Decisão em segunda instância ainda cabe recurso; defesa afirma que artista é inocente e recorrerá
O comediante Cristiano Pereira da Silva, mais conhecido como Cris Pereira, recebeu uma sentença de 18 anos, 4 meses e 15 dias de prisão no regime fechado pelo crime de estupro de vulnerável. O incidente ocorreu em 2021, quando a vítima tinha apenas 3 anos de idade. A decisão foi proferida pela 7ª Câmara Criminal do Tribunal de Justiça do Rio Grande do Sul (TJ-RS) em segunda instância, no entanto, ainda permite recurso.
O TJ-RS confirmou a realização do julgamento, ressaltando que, devido ao sigilo do processo, não pode divulgar informações detalhadas sobre a decisão. Em respeito ao Estatuto da Criança e do Adolescente (ECA), dados que possam identificar a vítima não serão revelados.

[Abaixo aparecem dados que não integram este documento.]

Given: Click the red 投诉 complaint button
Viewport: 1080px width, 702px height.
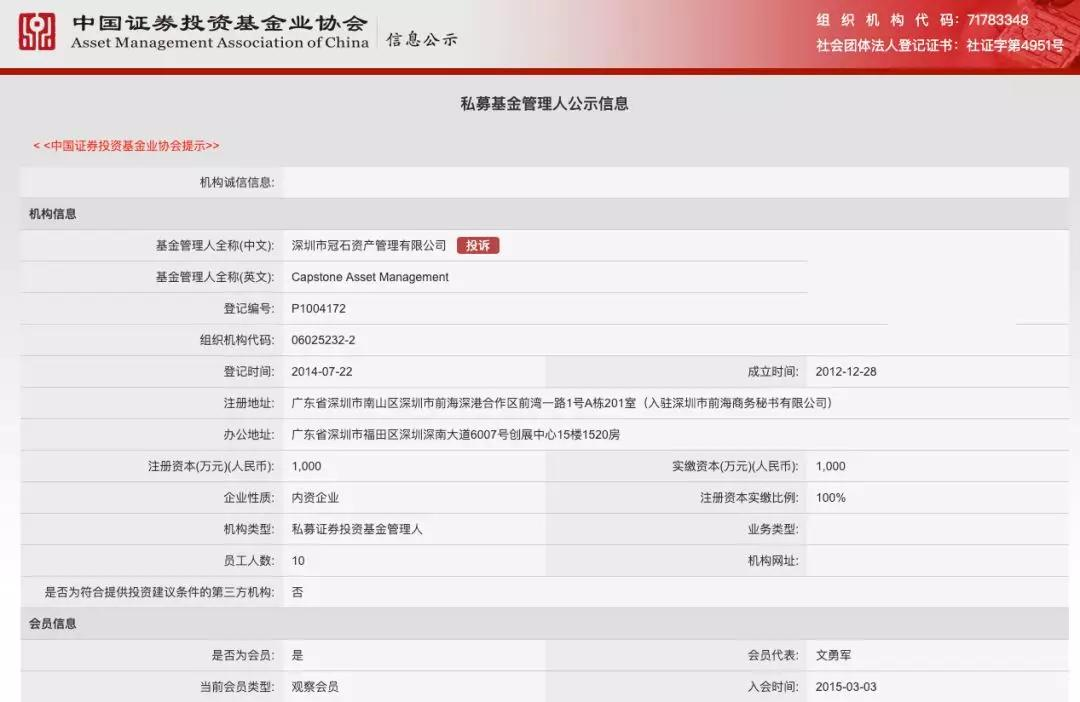Looking at the screenshot, I should click(478, 245).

A defesa de Cris Pereira emitiu uma nota afirmando a inocência do humorista e discordando da condenação, alegando que as provas apresentadas durante o processo contradizem a decisão. Os advogados destacaram que, inicialmente, ele havia sido absolvido por falta de evidências materiais ou indícios de autoria, com laudos periciais oficiais descartando a ocorrência do crime. A defesa enfatizou que a decisão em segunda instância considerou documentos da acusação sem uma análise técnica apropriada e pretende apelar para instâncias superiores. “Temos plena convicção da inocência de Cristiano Pereira e confiamos no Poder Judiciário”, declararam os advogados.
Por outro lado, os representantes da família da vítima enxergam a decisão como um marco significativo. Em comunicado, os advogados afirmaram que “a decisão unânime expõe a gravidade de um caso emblemático de violência sexual”.
Cris Pereira é natural de Novo Hamburgo, na Região Metropolitana de Porto Alegre. Com uma carreira de três décadas, ele atuou como ator, diretor, roteirista, radialista, humorista e comediante. Nas redes sociais, possui aproximadamente 4,5 milhões de seguidores e se tornou conhecido nacionalmente por personagens como Jorge da Borracharia e Gaudêncio, apresentados em programas de humor e shows de stand-up.